LONDON, Oct 13 (Reuters) - The Bank of England said on Thursday that the central counterparties (CCPs) in Britain's financial system were "resilient" after publishing the conclusions of its first public stress test for ICE Clear Europe, LCH and LME Clear.
A BoE report, however, said the clearing house of the London Metal Exchange (LME) ran down nearly its full default fund under a stress test of its base metals service.
The LME was forced to halt nickel trading and cancel trades in early March after prices doubled to more than $100,000 per tonne in a surge sources blamed on short covering by one of the world's top producers.
Central counterparties operating in London are a key part of the global financial system's plumbing, due to their role in helping to clear trades between major financial institutions.
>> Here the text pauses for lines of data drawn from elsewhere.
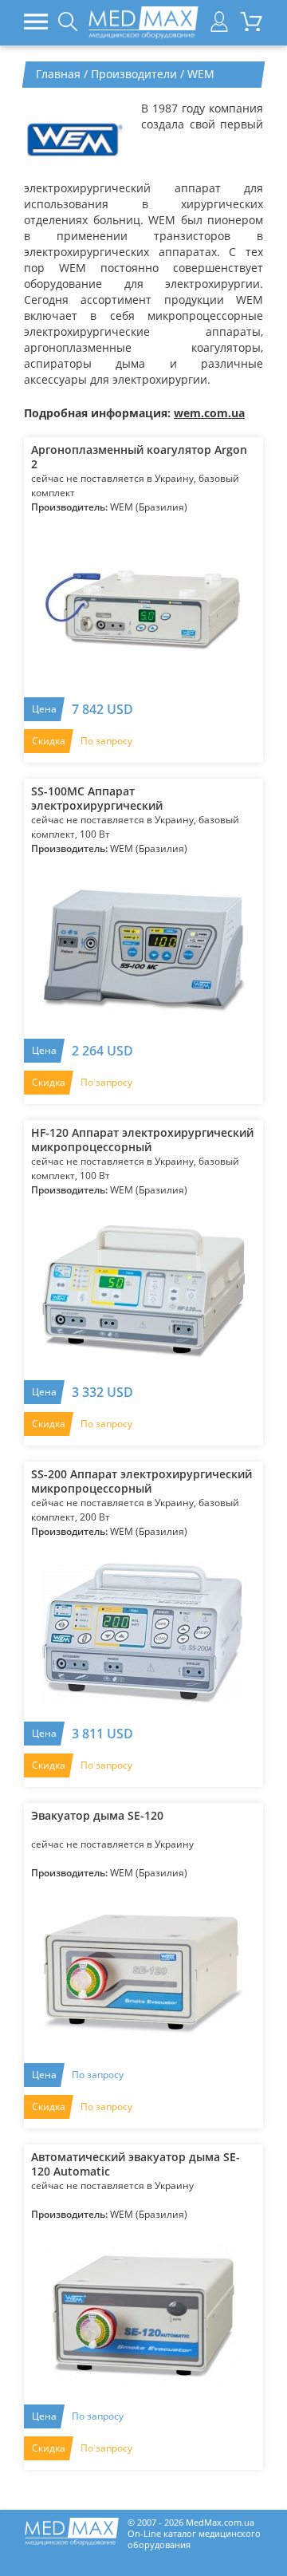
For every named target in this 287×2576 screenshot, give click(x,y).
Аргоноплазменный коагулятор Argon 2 (139, 457)
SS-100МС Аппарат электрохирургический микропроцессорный (97, 798)
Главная (58, 73)
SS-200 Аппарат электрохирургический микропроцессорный (141, 1481)
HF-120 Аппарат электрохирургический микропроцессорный (142, 1140)
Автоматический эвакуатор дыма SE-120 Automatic (135, 2164)
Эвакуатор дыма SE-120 (97, 1816)
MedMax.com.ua (220, 2522)
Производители (134, 73)
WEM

"While the stress test was exploratory, with no pass-fail assessments, the results are evidence of the overall resilience of the UK CCPs," BoE Deputy Governor Jon Cunliffe said in a statement.
The BoE said it checked whether the CCPs were resilient to a market stress scenario and to the simultaneous default of the two largest clearing member groups.
"While results vary across CCPs, no CCP experienced full depletion of prefunded financial resources or a negative liquidity balance," the BoE said.
"One CCP Clearing Service (LME Base), losses result in close to full depletion of the default fund when the bank’s estimates of concentration costs are included," the report said.
British financial regulators including the BoE launched a sweeping probe in April into how the LME suspended nickel trading and the LME also commissioned its own independent review.
The BoE's CCP exercise started in October 2021 and was designed to be as severe as the worst historical market stress scenario experienced by each CCP up to that point.
Recent weeks have witnessed record falls in some British government bond prices, and forced the BoE to stabilise the market due to the risk of a fire sale by liability-driven investment (LDI) funds used by the pensions industry.
"We will engage these CCPs on our findings, which will help the Bank target its supervision and inform CCPs' approach to risk management," Cunliffe said.